The US beef industry is amid one of its largest two-year declines in beef production that will have significant ramifications for everyone from consumers to cattle producers.

Consumers will face higher retail prices than they did in 2023. Beef processors will struggle to make money unless they get a lot more for their beef than they did at the end of 2023. Cattle feeders will see sharply higher live cattle prices because of the reduction in cattle supplies due to ongoing beef cow herd liquidation. All of this will make it even harder for beef packers to make money this year.

This year may be even more challenging for packers than 2023 because US cow-calf producers continue to reduce their herds. Packers and analysts expected to see signs of a rebuild of the beef cow herd early last year as prices for all classes of cattle began to move higher. But those signs did not materialize, as Donnie King, president and chief executive officer of Tyson Foods, told analysts last November. His remarks came after Tyson reported that its Beef segment had an operating loss of $323 million in its fourth quarter ended Sept. 30, 2023, against income of $375 million in the fourth quarter of 2022. It meant an operating loss for fiscal 2023 of $91 million, versus income of $2.502 billion. This was Tyson Beef’s first annual loss since 2015, when it reported an operating loss of $66 million. Its previous largest loss was $244 million in 2006.

JBS Beef North America, in contrast, posted a healthy profit in its 2023 third quarter. But for its US beef division, a shortage of cattle for slaughtering will remain a challenge in the fourth quarter and in 2024, director Wesley Batista Filho told analysts. The unit’s adjusted EBITDA in the quarter was $103 million, with an adjusted EBITDA margin of 1.7%. EBITDA in the 2022 third quarter was $481.1 million for an 8.7% margin. Beef margins in North America during the quarter suffered a material impact compared to the previous year as changes in market conditions due to the turn of the cattle cycle in that region, JBS said. The situation reduced the availability of animals for processing and therefore increased costs, the company said.

Pork, poultry to get a boost

The US Department of Agriculture’s forecasts at the end of November 2023 were for 2024 US beef production to total 25.810 billion lbs, down 1.122 billion lbs, or 4.2%, from an estimated 26.932 billion lbs in 2023. It would be down 2.481 billion lbs, or 8.8%, from 28.291 billion lbs in 2022.

In contrast, pork and broiler production this year will both increase slightly from 2023, according to the Economic Research Service (ERS) of the USDA. It forecasts pork production at 27.730 billion lbs, up 513 million lbs, or 1.9%, from 2023. It forecasts broiler production at 46.65 billion lbs, up 441 million lbs, or 1%, from 2023.
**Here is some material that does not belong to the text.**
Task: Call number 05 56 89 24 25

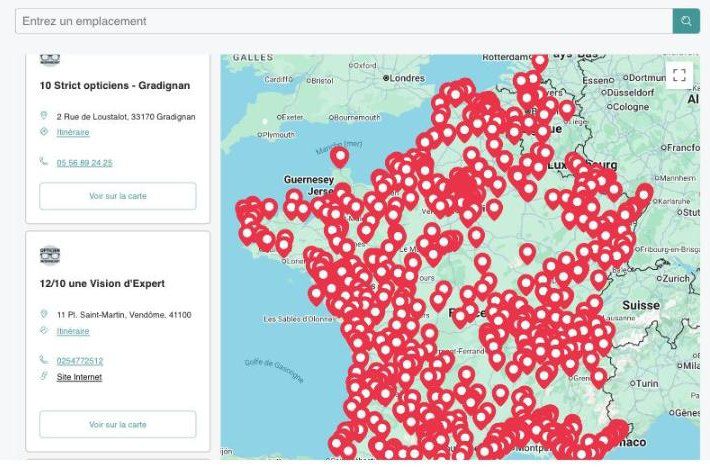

Beef’s sharp decline means red meat and poultry production in 2024 will be an estimated 106.529 billion lbs, down 76 million lbs, or 0.1%, from 2023, according to the ERS. It also means that disappearance (consumption) of red meat and poultry will be 224.1 lbs per person this year, versus 225.2 lbs in 2023. Beef will see a significant decrease to 55.6 lbs per person from 57.9 lbs last year and 59.1 lbs in 2022. Beef and veal exports will decline this year by 190 million lbs from 2023, while imports will increase by only 37 million lbs. Any increase in imports in the next two years is expected to fall far short of filling the decrease in beef production and exports.

The sharp reduction in beef production will be due to reduced cattle numbers again this year. The Jan. 1, 2023, total of 89.274 million head was down 2.803 million head, or 3%, from the prior year. This year’s Jan. 1 total may be down another 1.5 million head and likely would represent the low in total inventories in the current cattle cycle. But analysts said any rebuilding of the beef cow herd will not begin until 2025 at the earliest. The reasons are numerous but key factors include drought and economic drivers such as high input costs, interest rates and financial recovery.The catastrophic drought from 2010 through 2012 led to the closing of nine beef processing plants. Industry-wide capacity by 2016 declined to 125,500 head per day from 139,000 head per day in 2010, according to Cattle Buyer’s Weekly data. But the capacity total now has increased considerably from that low. The largest 71 beef processing plants in the United States currently have capacity to process 134,705 head per day. Even using a more conservative estimate of maximum daily capacity of 128,000 head, it is clear the industry is saddled with excess capacity. The 128,000 head total would mean a maximum slaughter total of 640,000 head over five days or 704,000 head over 5.5 days.